▶ **GIVEN PASSAGE**
# # # # #
The most interesting part of the previous section is export FOO=1. This is an example of running a command in the shell that doesn't execute a program. export here is what's called a built-in command of the shell.

When you run things like df, rm, vim or whatever, there is an actual file in your disk with the code for that program. You can use whereis to find the path to that file:

$ whereis df
df: /usr/bin/df /usr/share/man/man1/df.1.gz

But if you do the same with a built-in, you get a sad void:

$ whereis export
export:

Why do we have built-ins? Why isn't everything a program?

In many cases, the reason is that the built-in does something that can't be done by a program. For example, export modifies the environment of the shell and cd changes its current directory. This is something that can't be done by a program, because a program can't make these modifications to its parent process.2

In any case, if you want to know if a command is a built-in or not, you can use the type command:

$ type export
export is a shell builtin

Type is, of course, a builtin:

$ type type
type is a shell builtin

Examples!

Ok, now for the fun part. Let's use what we learned to explore some interesting examples.

Example 1: The -- separator

Let's start with an easy one. Sometimes you run a command that, in turn, runs another command. For example, let's say you are working on a Rust command line program. You can run it during development with cargo run and pass arguments to it.
# # # # #
▶ **WHAT TO DO**
**a)** Could you copy word for word everything in the passage on shell built-ins from "Ok, now for" down to "arguments to it."?
**b)** In the passage on shell built-ins, which command tells you whether a command is a built-in?
None of the lines that come next are needed here.

▶ **MATERIAL PROVIDED**
# # # # #
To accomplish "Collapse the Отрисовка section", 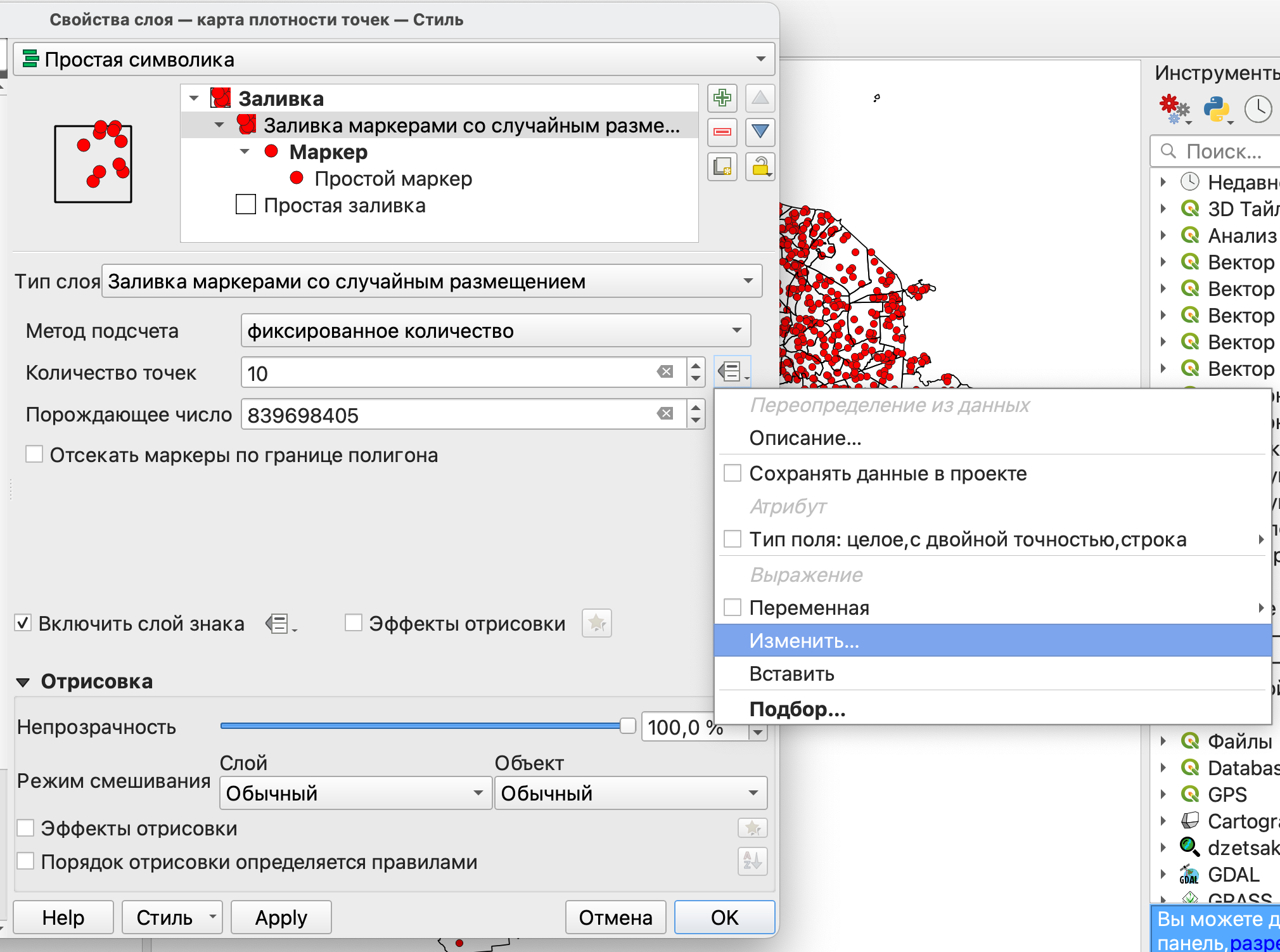I will pyautogui.click(x=23, y=682).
# # # # #
▶ **FINAL RESULTS**
**a)**
Ok, now for the fun part. Let's use what we learned to explore some interesting examples.

Example 1: The -- separator

Let's start with an easy one. Sometimes you run a command that, in turn, runs another command. For example, let's say you are working on a Rust command line program. You can run it during development with cargo run and pass arguments to it.

**b)** The type command.